Inevitability of the sort I’m describing here is a rhetorical problem. Research in political polling shows that voters’ expectations about the potential impact of their vote informs complex strategic decisions about voting.
In January 2016 (nearly a year before Trump/Clinton, mind you), British professor of communications, Mark Balnaves, glossed the effects of polls on voter strategy. According to Balnaves, “Strategic voting is motivated by the intention of voters to affect which party wins the election.” If voters think their ballot is crucial to elect their candidate, they vote for their candidate. If they think their vote cannot change the result for their candidate because their candidate has no chance of winning, then they may make other strategic decisions. The decision-making process is too complicated to detail here, but the point is that people make complex, strategic decisions about voting based on what they believe a candidate’s likelihood of winning is.
It stands to reason that voters may make other strategic decisions — for example, about whether to spend the time and energy necessary to vote — if they think an outcome in inevitable. In 2018, Pew Research published an overview of research on the effects of election forecasts on voter turnout. Although he was careful to hedge the implications of the research, the author of the Pew article, Solomon Messing, essentially concluded that election forecasts can have important effects on campaigns and voters. According to Messing:
[Some] research shows that when people aren’t sure who will win an election, they vote at higher rates, though not all studies find the same effect. That could mean that if citizens feel assured that the election will almost certainly break one way after reading probabilistic forecasts, some may see little point in voting.

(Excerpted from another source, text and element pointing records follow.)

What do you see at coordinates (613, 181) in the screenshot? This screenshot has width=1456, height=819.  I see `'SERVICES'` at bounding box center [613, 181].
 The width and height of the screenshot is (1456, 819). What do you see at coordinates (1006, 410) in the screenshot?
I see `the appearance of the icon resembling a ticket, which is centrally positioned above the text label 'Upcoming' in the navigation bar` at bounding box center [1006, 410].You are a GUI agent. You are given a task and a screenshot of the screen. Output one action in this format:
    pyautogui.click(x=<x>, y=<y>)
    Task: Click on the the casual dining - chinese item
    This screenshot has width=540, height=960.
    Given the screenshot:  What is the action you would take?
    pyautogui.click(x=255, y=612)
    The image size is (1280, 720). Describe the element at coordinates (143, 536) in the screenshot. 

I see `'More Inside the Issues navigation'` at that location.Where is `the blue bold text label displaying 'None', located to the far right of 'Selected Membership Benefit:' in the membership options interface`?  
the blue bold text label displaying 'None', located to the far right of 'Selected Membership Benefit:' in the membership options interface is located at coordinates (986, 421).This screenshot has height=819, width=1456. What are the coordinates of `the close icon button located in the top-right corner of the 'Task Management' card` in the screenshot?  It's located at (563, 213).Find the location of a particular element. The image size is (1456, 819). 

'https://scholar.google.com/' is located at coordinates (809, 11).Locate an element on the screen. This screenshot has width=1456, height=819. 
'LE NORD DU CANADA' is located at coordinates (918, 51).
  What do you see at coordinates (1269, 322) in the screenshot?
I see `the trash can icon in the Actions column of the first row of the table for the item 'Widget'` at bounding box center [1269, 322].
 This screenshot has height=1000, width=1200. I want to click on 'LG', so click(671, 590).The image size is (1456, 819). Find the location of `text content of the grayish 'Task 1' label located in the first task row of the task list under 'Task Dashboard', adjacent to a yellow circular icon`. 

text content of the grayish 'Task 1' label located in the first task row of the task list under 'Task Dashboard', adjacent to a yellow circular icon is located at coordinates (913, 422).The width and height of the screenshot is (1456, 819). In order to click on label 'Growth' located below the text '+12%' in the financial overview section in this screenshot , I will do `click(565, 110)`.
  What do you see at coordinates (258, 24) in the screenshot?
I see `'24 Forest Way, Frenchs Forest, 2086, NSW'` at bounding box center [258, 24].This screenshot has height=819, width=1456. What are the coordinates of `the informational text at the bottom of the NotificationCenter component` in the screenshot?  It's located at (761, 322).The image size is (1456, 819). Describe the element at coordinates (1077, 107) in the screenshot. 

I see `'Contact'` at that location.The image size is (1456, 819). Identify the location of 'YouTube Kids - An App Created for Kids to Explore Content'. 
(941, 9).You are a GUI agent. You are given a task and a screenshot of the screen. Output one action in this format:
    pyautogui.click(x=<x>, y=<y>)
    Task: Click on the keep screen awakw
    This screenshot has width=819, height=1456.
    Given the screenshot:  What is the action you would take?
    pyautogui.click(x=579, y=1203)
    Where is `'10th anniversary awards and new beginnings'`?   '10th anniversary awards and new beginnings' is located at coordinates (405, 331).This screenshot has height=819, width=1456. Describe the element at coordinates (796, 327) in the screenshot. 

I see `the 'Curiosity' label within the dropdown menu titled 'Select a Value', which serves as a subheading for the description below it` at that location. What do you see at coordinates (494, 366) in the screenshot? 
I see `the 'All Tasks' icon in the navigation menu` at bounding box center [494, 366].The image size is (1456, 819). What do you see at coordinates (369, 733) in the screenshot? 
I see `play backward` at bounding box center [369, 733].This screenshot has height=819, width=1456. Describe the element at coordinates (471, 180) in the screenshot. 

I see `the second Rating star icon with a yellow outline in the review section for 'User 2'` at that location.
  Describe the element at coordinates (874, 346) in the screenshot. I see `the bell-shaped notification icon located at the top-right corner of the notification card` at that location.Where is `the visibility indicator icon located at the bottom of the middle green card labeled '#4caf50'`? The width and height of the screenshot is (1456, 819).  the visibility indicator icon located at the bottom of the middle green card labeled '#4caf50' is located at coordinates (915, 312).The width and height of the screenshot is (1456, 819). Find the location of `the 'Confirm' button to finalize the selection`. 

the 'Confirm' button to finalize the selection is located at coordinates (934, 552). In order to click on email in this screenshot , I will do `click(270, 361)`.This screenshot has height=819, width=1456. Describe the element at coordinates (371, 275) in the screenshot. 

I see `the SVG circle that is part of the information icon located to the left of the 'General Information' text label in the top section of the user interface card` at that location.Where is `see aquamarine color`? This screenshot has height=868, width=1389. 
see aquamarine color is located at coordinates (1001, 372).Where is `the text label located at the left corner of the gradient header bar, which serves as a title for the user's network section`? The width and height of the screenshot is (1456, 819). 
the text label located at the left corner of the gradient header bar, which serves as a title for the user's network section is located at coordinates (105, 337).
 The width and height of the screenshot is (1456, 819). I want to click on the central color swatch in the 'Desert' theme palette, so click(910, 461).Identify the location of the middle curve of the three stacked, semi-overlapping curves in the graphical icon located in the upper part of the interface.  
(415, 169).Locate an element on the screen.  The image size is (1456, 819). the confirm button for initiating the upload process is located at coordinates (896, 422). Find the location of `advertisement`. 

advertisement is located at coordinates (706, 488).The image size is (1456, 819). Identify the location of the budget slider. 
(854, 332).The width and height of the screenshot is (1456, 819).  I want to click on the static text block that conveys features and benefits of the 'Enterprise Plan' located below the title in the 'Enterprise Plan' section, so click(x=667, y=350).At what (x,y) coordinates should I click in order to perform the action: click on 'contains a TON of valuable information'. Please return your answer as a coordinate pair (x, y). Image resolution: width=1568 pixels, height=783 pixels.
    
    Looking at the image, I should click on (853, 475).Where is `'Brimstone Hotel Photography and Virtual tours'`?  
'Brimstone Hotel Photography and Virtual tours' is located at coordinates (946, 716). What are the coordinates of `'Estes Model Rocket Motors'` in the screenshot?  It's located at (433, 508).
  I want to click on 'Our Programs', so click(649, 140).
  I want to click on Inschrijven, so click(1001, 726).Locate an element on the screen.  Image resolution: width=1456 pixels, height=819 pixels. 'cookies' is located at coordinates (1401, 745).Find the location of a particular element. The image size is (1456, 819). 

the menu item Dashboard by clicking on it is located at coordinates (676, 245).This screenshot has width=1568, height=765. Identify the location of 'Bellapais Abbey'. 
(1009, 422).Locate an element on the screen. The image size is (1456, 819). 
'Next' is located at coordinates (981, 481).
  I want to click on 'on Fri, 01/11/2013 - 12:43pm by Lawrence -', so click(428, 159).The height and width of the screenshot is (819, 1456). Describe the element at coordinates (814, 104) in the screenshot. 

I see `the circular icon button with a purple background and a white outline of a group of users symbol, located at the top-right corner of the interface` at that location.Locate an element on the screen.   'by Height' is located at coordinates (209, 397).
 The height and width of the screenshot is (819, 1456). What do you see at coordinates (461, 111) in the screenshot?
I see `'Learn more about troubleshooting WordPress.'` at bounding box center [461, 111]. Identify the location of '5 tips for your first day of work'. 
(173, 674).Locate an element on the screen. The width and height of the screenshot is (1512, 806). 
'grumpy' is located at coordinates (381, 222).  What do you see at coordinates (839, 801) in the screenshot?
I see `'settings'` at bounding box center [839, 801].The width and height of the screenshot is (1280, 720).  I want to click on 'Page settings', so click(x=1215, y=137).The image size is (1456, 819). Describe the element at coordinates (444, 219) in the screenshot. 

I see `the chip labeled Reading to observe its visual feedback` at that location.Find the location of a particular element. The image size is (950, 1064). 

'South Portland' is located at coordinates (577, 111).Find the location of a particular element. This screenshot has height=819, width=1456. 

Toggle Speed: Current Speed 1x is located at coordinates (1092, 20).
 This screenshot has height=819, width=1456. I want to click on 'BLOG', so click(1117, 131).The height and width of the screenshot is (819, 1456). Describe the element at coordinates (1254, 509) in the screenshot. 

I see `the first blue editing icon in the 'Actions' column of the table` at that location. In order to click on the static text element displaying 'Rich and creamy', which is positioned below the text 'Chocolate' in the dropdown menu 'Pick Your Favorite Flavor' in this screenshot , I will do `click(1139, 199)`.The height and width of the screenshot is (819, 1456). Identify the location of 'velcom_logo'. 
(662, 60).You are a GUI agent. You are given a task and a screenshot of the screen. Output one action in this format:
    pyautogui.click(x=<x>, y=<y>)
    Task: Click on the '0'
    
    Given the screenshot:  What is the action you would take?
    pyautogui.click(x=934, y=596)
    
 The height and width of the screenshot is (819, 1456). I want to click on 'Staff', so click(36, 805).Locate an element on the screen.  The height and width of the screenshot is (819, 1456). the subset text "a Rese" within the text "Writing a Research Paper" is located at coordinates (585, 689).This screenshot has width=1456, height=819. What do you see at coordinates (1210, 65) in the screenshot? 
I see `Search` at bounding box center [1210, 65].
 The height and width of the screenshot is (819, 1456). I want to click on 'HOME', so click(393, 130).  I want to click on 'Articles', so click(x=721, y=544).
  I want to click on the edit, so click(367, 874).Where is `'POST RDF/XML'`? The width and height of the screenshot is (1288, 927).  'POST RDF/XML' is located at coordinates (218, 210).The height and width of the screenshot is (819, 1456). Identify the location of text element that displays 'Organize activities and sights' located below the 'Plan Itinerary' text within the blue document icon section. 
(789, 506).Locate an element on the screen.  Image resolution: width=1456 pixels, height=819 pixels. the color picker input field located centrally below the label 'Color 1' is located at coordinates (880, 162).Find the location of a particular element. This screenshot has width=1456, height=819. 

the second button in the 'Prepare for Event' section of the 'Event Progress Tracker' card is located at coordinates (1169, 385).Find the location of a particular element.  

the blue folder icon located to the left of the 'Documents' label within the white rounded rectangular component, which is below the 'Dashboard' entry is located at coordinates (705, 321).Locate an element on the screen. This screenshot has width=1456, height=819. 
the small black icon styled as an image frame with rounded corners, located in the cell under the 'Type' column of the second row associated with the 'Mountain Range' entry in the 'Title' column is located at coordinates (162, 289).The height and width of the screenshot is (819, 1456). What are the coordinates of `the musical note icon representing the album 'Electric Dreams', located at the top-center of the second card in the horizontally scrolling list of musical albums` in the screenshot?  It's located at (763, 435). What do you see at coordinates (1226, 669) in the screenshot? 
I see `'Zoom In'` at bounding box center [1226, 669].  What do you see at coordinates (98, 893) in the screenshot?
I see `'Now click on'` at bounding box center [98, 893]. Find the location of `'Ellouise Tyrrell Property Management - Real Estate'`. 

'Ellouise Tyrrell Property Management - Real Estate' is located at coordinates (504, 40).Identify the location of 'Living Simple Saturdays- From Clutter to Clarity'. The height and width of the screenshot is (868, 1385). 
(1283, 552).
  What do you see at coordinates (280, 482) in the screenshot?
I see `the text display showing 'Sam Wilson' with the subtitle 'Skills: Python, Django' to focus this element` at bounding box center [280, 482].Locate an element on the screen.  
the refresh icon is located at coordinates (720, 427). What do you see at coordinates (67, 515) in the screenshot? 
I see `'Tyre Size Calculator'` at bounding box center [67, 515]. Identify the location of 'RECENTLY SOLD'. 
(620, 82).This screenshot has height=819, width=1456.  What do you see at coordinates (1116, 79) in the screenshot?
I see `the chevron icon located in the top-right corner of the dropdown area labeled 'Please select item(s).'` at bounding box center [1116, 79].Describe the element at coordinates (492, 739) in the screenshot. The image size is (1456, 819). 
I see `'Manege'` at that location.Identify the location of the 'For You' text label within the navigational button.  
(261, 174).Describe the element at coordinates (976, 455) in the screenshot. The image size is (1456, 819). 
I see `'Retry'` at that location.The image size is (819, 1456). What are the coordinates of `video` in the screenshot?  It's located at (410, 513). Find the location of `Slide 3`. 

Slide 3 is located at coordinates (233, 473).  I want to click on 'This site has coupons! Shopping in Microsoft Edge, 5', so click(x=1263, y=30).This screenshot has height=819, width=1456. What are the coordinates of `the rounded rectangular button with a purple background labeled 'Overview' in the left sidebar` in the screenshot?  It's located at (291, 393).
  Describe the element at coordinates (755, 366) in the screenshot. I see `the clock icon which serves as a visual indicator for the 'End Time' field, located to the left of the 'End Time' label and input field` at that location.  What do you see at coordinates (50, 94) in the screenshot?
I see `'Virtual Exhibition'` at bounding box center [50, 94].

Likewise, according to Messing’s overview, a candidate’s air of inevitability can reduce donations, depress mobilization, and even lower a candidate’s incentive campaign harder and invest in the campaign. If you add the obstructive challenges of voter suppression to the mix, a sense of a candidate’s inevitability can have serious effects on an election. In other words, how voters are persuaded to think about a candidate’s chances have real, significant, measurable effects on voter behavior.
It’s hard to assess what specific consequences the rhetoric of inevitability had for Clinton in 2016. Certainly turnout was down by more than 18 million voters over the 2008 election, which likely resulted from a combination of voter suppression efforts and lower voter enthusiasm, either of which may have been informed by the rhetoric of inevitability.
It’s also hard to assess what consequences the rhetoric of inevitability may have on the 2020 election. It’s one complicated element in an impossibly complicated political ecosystem. Nevertheless, even without trying to predict the specific effects on Clinton or Biden, we can reasonably infer that the aura of inevitability is likely to effect voter behavior. It’s not unreasonable to predict that if one candidate — in this case, Biden — is perceived as inevitable because of his lead in the polls, he might lose donations, depress campaign mobilization, scale back campaign activities and investment, and even depress his own supporters’ turnout. No matter who your candidate is, in this election or another, the rhetoric of inevitability has powerful — and potentially dangerous — effects.
The rhetoric of inevitability isn’t going anywhere. Predictions — especially bold predictions — are like catnip to political pundits and consumers. So are polls and predictions. This is the rhetorical environment we live in. But as people watch the punditry, polls, and predictions, we’d do well to watch how the rhetoric of inevitability creeps in, and be attentive to how it may shape our behavior, as well as our friends’ and neighbors’ behavior, in the run-up to a momentous election.